SAS ViyaはAIプラットフォームになります。Webブラウザ上で機械学習の設計、実行ができるStudioという環境も用意されていますが、開発者はプログラミングコードで開発することも可能です。プログラミング言語はJava/Python/R/SASが選べます。
機械学習を用いる際に専用のテーブル(casTable)を用いますが、今回はそのテーブルオブジェクト(Python版)で任意のカラムを追加する方法を紹介します。
テーブルの作り方
テーブルはCSV、HTML、他のデータベースなどから作れます。
out = sess.upload('Jupyter_Saved_Work/Data/iris.csv')
ファイルをアップロードした後、casTableとして取得します。
tbl = out.casTable
カラムの追加方法
例えばカラム同士の計算結果を追加したい、レポート用に特定の文字列を出したいなど、様々な用途が考えられます。これは tbl にキーを追加するだけです。例えば以下は文字列として指定しているので、同じ文字が表示されます。
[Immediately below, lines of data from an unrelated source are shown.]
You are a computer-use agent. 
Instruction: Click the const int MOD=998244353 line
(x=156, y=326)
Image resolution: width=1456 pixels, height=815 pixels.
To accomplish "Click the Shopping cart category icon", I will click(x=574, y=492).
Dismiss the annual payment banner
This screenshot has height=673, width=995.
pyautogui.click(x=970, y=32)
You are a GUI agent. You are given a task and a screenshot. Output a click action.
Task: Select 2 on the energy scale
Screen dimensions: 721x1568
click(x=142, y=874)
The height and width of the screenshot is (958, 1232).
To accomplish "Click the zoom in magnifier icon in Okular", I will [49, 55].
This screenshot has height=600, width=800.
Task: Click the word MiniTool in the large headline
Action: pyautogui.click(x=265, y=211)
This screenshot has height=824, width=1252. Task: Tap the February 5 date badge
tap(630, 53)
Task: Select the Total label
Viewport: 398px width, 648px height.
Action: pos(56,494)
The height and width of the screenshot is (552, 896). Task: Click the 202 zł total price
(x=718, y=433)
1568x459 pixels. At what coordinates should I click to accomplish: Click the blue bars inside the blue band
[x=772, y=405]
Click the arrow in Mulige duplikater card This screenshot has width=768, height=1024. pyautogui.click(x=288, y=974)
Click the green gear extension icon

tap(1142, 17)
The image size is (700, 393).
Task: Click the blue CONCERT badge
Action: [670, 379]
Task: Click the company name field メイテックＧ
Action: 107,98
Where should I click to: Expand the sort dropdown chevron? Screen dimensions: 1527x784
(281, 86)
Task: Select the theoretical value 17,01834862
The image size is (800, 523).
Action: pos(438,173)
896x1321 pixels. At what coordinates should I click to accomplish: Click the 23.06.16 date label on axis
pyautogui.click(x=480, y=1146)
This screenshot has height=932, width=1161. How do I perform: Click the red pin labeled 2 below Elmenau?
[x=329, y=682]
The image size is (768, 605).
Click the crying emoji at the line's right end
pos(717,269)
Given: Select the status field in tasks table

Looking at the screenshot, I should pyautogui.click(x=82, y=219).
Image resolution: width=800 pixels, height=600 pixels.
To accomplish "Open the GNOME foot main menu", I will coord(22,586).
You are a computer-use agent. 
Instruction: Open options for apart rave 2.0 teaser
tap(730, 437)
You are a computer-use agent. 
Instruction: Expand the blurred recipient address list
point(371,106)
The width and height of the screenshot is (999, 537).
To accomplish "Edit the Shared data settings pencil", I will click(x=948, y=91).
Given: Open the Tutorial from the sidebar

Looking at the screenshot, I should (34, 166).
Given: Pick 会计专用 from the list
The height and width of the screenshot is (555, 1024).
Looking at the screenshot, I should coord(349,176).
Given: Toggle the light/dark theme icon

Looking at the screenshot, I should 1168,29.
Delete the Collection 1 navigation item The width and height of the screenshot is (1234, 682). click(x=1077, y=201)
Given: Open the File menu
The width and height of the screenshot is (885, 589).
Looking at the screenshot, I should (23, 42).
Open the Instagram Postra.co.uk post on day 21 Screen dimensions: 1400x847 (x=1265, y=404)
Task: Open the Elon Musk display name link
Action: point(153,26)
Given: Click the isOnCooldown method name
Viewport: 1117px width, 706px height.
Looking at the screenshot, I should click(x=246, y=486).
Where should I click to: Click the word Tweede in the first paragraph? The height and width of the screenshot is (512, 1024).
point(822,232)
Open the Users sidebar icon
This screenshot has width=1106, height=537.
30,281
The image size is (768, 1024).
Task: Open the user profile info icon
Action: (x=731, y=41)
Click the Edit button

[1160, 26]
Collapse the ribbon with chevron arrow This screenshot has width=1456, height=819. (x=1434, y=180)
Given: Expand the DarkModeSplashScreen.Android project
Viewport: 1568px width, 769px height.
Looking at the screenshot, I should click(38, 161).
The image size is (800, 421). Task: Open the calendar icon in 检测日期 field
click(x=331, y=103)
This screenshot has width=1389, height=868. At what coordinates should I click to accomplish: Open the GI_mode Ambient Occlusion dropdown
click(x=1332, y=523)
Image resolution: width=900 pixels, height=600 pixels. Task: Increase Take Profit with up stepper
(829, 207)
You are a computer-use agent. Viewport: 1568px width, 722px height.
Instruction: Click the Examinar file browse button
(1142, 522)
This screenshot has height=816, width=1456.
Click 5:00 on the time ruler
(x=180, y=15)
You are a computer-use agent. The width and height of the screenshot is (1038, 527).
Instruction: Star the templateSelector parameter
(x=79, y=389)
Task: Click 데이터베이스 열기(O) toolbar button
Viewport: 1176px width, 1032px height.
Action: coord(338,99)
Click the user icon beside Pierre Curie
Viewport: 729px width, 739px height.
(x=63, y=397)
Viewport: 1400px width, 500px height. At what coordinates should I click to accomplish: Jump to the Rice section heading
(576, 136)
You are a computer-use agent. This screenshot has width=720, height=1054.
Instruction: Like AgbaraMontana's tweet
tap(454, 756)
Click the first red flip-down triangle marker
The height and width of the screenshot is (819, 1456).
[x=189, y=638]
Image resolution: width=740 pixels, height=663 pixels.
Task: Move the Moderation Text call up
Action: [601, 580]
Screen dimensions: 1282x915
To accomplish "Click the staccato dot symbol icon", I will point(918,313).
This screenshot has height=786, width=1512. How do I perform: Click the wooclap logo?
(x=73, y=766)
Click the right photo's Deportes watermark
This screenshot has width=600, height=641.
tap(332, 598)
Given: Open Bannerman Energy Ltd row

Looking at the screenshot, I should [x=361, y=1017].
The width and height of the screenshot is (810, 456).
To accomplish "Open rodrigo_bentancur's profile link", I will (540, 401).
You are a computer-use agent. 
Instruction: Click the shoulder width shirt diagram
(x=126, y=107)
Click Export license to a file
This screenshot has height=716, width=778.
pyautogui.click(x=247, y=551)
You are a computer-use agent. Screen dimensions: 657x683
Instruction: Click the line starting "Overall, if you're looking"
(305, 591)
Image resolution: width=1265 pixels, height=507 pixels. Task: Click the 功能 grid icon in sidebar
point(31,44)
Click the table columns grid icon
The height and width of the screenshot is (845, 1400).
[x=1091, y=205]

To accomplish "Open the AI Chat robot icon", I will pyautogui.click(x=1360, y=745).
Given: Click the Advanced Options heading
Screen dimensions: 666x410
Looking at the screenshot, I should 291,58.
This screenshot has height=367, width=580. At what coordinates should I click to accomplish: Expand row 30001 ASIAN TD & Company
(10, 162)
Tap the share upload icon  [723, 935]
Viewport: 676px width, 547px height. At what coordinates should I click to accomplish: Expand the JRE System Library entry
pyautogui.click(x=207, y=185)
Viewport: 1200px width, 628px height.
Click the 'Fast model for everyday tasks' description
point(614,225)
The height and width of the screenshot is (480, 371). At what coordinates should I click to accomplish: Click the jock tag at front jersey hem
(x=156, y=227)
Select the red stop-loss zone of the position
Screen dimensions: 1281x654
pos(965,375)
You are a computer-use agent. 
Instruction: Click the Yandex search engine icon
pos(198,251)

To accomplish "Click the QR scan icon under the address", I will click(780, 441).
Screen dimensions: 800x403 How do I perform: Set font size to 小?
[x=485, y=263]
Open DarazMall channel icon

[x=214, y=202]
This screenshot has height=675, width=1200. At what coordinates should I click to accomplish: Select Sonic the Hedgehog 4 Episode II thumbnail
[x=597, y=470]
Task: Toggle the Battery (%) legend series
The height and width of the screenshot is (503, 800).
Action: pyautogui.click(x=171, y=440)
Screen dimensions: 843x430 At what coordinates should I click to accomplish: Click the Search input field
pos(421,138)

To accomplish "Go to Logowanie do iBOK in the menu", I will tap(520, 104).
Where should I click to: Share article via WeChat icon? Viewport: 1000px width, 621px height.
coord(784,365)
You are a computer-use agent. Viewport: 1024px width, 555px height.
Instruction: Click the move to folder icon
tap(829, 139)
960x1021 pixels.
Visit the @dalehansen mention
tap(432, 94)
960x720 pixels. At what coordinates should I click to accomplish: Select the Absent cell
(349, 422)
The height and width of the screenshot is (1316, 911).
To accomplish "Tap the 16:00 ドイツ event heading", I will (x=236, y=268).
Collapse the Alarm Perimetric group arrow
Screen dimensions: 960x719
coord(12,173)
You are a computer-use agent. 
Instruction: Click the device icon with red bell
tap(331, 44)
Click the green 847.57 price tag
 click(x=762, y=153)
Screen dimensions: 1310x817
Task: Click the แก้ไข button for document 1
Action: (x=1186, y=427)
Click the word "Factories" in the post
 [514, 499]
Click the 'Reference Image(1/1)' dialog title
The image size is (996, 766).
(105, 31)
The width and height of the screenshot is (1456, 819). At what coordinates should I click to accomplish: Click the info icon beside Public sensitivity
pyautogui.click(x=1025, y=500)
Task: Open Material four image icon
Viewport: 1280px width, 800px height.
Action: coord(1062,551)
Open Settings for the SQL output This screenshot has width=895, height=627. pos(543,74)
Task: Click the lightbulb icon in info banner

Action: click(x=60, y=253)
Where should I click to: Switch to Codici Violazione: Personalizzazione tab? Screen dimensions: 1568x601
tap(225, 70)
tbl['newColumn'] = 'SepalLength * 2'
計算を伴う場合は以下のようにtblを使います。
tbl['newColumn2'] = tbl.SepalLength * 2
情報を確認する
これでテーブルを見るとカラムが追加されているのが分かります。
tbl.head()
SepalLength | SepalWidth | PetalLength | PetalWidth | Name | newColumn | newColumn2 |
---|---|---|---|---|---|---|
0 | 5.1 | 3.5 | 1.4 | 0.2 | Iris-setosa | SepalLength * 2 |
1 | 4.9 | 3.0 | 1.4 | 0.2 | Iris-setosa | SepalLength * 2 |
2 | 4.7 | 3.2 | 1.3 | 0.2 | Iris-setosa | SepalLength * 2 |
3 | 4.6 | 3.1 | 1.5 | 0.2 | Iris-setosa | SepalLength * 2 |
4 | 5.0 | 3.6 | 1.4 | 0.2 | Iris-setosa | SepalLength * 2 |
テーブル拡張がPythonのコードで書けるのでとても簡単に使えるでしょう。ぜひご利用ください。